WRITTEN REQUEST:
Reproduce each of the following records line by line, with no changes to any character.

•••

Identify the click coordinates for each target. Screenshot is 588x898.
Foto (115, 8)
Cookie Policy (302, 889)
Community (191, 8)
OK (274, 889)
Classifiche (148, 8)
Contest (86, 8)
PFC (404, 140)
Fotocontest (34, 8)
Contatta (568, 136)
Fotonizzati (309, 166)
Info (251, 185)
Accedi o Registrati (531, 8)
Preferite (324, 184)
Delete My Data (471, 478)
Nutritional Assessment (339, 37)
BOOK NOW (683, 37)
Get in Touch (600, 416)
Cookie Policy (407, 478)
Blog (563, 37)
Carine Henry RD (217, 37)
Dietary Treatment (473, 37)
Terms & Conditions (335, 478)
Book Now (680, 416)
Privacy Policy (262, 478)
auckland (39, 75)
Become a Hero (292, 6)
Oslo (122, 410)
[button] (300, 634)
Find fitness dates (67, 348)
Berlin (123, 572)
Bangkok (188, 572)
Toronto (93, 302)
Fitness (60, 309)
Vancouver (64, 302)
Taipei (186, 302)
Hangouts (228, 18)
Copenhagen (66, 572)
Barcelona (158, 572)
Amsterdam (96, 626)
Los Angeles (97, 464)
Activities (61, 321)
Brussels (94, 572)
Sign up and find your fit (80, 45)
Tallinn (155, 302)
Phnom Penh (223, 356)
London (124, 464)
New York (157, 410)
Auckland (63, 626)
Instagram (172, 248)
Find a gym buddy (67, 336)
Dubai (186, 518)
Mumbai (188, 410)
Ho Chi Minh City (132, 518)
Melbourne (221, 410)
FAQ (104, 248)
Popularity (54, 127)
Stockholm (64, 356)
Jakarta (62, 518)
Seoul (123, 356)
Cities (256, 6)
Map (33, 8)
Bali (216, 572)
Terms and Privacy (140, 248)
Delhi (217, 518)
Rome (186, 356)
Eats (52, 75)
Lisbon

•••

THE RESULT:
Identify the click coordinates for each target. Screenshot is 588x898.
Foto (115, 8)
Cookie Policy (302, 889)
Community (191, 8)
OK (274, 889)
Classifiche (148, 8)
Contest (86, 8)
PFC (404, 140)
Fotocontest (34, 8)
Contatta (568, 136)
Fotonizzati (309, 166)
Info (251, 185)
Accedi o Registrati (531, 8)
Preferite (324, 184)
Delete My Data (471, 478)
Nutritional Assessment (339, 37)
BOOK NOW (683, 37)
Get in Touch (600, 416)
Cookie Policy (407, 478)
Blog (563, 37)
Carine Henry RD (217, 37)
Dietary Treatment (473, 37)
Terms & Conditions (335, 478)
Book Now (680, 416)
Privacy Policy (262, 478)
auckland (39, 75)
Become a Hero (292, 6)
Oslo (122, 410)
[button] (300, 634)
Find fitness dates (67, 348)
Berlin (123, 572)
Bangkok (188, 572)
Toronto (93, 302)
Fitness (60, 309)
Vancouver (64, 302)
Taipei (186, 302)
Hangouts (228, 18)
Copenhagen (66, 572)
Barcelona (158, 572)
Amsterdam (96, 626)
Los Angeles (97, 464)
Activities (61, 321)
Brussels (94, 572)
Sign up and find your fit (80, 45)
Tallinn (155, 302)
Phnom Penh (223, 356)
London (124, 464)
New York (157, 410)
Auckland (63, 626)
Instagram (172, 248)
Find a gym buddy (67, 336)
Dubai (186, 518)
Mumbai (188, 410)
Ho Chi Minh City (132, 518)
Melbourne (221, 410)
FAQ (104, 248)
Popularity (54, 127)
Stockholm (64, 356)
Jakarta (62, 518)
Seoul (123, 356)
Cities (256, 6)
Map (33, 8)
Bali (216, 572)
Terms and Privacy (140, 248)
Delhi (217, 518)
Rome (186, 356)
Eats (52, 75)
Lisbon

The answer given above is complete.